Excerpt:
Students Study Florida’s Ocean Marine Life From Afar

They couldn’t go to the ocean, so the ocean came to them.

After the Middle School’s planned spring break trip to MarineLab, a marine science education center in the Florida Keys, was canceled due to COVID-19, middle school science teacher Dana McNamee set up virtual classes with MarineLab scientists to ensure that her students could still learn about and experience the ocean’s ecosystem. 

Over the past two weeks, eighth grade students who had signed up for the spring break trip and all seventh grade students had the opportunity to study seagrass ecology, invertebrate diversity and zooplankton with the MarineLab staff. McNamee said that, because the seventh graders are studying ecosystem biodiversity, “The classes taught by MarineLab fit perfectly, as we were able to ‘explore’ the subtropical Florida Keys and identify invertebrate species in the live rock environment off the shallow waters of Key Largo.” McNamee complemented these lessons with videos of her own invertebrate diversity study from her hometown of Stamford, Connecticut, thus allowing students to compare species and ecosystems.

Dataset records
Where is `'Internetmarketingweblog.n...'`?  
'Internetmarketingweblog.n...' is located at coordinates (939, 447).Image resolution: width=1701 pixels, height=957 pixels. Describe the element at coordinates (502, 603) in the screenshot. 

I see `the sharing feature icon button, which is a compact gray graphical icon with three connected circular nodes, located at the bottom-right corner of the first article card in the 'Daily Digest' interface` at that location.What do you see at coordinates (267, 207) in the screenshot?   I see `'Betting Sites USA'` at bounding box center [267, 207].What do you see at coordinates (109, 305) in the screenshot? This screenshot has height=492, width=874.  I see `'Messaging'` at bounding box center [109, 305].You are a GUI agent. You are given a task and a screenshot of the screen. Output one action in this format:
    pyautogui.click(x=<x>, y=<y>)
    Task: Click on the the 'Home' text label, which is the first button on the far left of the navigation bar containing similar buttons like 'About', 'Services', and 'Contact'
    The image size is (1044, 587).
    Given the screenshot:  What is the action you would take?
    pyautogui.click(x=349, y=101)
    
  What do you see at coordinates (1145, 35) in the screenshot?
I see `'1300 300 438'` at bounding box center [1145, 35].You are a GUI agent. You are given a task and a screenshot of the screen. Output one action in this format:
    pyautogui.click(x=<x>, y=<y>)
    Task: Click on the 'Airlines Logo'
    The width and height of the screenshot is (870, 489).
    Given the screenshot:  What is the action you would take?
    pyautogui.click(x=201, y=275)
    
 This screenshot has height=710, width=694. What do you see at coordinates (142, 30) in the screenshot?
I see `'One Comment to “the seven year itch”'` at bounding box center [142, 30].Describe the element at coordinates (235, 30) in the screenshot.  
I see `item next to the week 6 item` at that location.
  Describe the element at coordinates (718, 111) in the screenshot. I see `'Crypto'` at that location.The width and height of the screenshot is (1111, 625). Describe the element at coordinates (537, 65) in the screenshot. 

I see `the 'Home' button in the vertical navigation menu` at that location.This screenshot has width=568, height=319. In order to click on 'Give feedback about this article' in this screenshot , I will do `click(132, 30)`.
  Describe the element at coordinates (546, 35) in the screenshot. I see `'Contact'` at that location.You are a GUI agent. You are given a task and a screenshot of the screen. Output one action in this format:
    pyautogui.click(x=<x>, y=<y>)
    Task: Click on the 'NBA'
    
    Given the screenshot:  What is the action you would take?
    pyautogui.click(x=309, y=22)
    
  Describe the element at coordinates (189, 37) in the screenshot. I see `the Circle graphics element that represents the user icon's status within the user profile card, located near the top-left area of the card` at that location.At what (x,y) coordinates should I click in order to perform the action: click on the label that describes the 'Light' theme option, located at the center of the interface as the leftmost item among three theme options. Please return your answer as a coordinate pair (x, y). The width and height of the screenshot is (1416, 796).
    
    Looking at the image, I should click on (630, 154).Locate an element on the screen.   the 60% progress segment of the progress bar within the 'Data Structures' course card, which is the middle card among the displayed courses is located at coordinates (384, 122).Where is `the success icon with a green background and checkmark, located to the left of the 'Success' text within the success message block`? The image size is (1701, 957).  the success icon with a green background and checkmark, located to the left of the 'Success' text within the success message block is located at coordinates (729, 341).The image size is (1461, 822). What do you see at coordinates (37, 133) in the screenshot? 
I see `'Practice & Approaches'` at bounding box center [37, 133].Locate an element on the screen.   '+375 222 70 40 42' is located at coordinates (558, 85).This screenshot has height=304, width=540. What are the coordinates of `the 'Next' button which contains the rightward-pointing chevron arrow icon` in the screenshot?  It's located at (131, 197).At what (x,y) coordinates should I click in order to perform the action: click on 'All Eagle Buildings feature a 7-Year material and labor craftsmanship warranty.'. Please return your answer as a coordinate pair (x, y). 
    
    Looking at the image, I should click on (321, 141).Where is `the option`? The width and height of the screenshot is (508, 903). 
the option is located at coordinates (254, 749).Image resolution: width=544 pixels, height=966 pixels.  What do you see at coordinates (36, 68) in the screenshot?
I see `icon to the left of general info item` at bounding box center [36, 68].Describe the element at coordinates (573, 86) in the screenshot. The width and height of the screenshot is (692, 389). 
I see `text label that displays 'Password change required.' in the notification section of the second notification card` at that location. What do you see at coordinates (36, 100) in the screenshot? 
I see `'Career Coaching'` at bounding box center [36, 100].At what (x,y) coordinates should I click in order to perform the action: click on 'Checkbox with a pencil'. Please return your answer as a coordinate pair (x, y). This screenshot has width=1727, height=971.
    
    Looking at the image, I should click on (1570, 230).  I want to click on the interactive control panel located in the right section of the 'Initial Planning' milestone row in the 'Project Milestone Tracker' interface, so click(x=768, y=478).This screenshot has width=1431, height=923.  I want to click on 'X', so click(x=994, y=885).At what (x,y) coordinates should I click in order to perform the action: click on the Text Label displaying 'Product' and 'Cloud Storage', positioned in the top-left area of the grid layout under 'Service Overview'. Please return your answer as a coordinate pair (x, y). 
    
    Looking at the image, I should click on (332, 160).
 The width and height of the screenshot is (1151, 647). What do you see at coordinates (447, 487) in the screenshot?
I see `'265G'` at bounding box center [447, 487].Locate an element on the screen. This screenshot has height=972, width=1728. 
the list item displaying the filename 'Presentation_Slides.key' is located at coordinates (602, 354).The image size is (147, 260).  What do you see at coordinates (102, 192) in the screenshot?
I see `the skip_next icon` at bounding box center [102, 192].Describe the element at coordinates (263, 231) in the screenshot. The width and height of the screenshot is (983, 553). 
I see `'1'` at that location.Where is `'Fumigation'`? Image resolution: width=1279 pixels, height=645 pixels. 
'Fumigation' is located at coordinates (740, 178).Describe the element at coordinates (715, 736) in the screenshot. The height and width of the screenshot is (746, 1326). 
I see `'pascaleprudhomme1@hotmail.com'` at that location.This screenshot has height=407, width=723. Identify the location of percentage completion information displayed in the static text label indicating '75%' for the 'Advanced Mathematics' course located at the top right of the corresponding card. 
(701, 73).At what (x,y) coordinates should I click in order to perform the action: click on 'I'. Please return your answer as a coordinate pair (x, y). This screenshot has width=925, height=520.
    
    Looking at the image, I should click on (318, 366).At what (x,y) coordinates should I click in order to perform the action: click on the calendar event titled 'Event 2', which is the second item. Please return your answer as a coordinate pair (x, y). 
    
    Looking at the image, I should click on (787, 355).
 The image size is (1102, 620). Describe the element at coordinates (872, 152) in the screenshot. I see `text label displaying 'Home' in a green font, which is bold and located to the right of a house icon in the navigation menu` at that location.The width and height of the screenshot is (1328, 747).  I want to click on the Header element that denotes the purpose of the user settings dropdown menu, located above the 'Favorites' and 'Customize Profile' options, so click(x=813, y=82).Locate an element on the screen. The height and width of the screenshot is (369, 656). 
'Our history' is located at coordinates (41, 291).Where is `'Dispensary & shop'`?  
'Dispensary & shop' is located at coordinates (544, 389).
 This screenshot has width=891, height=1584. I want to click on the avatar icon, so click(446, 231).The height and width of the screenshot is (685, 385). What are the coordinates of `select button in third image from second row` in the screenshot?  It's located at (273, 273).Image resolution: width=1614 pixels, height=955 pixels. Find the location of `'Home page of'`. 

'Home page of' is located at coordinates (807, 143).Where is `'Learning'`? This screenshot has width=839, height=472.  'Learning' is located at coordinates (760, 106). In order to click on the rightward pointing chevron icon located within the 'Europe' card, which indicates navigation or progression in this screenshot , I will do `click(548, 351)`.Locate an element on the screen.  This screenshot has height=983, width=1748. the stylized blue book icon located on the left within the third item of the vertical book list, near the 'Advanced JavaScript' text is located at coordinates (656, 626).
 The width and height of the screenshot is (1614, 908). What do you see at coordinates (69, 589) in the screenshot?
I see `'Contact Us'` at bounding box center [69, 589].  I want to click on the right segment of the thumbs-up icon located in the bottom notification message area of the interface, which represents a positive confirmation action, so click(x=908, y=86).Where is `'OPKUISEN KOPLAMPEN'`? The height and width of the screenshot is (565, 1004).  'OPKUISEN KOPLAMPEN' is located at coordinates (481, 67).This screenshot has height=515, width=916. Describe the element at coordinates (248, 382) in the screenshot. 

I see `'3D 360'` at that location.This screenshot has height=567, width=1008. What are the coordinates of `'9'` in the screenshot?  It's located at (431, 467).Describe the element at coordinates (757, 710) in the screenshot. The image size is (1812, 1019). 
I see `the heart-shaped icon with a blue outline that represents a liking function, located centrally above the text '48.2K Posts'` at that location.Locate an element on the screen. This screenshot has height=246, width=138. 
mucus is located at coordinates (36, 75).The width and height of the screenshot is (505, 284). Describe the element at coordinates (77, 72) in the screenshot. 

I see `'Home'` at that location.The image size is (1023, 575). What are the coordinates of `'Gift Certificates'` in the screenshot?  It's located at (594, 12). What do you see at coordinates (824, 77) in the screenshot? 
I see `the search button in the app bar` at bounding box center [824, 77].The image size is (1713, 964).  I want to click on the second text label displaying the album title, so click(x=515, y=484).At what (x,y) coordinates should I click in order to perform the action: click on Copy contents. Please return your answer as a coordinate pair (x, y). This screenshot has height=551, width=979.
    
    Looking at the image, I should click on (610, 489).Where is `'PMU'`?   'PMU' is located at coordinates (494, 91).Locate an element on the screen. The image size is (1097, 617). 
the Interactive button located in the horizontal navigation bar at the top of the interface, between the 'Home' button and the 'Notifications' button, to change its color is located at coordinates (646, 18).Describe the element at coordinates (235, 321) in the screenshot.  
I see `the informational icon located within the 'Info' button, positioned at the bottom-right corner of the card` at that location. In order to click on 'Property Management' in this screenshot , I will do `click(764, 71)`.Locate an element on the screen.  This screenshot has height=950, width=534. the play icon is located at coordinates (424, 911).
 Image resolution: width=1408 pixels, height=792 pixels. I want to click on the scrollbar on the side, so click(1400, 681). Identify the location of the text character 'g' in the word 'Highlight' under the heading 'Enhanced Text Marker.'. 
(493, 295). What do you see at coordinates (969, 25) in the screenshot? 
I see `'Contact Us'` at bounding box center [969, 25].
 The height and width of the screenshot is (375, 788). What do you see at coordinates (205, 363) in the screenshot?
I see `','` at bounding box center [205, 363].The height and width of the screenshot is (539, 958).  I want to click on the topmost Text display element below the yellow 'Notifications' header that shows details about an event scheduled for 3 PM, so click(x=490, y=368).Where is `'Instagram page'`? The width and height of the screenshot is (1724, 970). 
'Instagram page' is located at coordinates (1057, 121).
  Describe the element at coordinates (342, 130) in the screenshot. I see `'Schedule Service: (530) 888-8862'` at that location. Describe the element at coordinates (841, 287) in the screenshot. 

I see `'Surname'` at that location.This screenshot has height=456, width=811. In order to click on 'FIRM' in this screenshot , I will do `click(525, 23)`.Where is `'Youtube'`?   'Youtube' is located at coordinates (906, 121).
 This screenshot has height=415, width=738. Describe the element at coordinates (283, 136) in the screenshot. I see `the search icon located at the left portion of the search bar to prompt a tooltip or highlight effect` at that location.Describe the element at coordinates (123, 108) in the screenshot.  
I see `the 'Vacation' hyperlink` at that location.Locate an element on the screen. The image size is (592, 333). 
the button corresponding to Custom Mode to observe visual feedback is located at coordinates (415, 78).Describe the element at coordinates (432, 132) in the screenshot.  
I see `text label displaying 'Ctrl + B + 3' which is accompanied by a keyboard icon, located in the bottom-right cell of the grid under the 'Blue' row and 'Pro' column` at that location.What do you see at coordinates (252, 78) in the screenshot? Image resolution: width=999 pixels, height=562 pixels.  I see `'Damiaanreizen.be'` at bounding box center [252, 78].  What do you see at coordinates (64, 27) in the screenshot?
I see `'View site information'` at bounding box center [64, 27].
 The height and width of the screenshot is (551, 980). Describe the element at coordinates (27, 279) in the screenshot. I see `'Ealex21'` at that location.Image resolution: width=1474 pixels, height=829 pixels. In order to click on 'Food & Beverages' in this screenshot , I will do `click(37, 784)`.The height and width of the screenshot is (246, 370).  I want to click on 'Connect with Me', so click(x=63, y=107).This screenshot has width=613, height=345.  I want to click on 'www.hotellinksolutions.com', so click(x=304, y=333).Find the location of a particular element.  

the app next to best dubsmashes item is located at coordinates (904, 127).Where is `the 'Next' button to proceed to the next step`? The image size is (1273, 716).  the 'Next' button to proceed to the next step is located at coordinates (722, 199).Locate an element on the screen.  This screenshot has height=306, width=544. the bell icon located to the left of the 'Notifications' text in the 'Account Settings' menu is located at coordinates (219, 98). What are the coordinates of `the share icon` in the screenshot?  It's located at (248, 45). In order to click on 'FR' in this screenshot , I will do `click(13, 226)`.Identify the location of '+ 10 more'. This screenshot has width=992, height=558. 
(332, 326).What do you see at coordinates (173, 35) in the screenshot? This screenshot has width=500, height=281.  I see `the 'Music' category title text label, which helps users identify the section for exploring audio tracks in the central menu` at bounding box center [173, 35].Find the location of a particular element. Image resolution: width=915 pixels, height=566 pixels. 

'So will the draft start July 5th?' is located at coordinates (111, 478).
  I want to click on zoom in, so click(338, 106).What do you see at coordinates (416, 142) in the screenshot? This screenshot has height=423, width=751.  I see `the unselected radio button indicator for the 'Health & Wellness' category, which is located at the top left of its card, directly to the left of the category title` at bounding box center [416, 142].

Task requirements:
**a)** Rewrite the passage of the article on students studying marine life starting with "After the Middle" and going on through "the ocean’s ecosystem.", changing "canceled" to "called off".
**b)** Extend the article on students studying Florida's marine life by writing the next paragraph.
These entries are unrelated to the article about students studying marine life.

Task-by-task results:
**a)**
After the Middle School’s planned spring break trip to MarineLab, a marine science education center in the Florida Keys, was called off due to COVID-19, middle school science teacher Dana McNamee set up virtual classes with MarineLab scientists to ensure that her students could still learn about and experience the ocean’s ecosystem.

**b)**
“Students have been very receptive, excited, and have enjoyed getting to see this completely different subtropical environment in real-time,” McNamee shared. “I hope that students are seeing that, regardless of circumstances, science and research continue!”

Indeed, for these young scientists, the research will go on: McNamee’s students will also be meeting with and learning from scientists at the New England Aquarium in Boston throughout the month of May.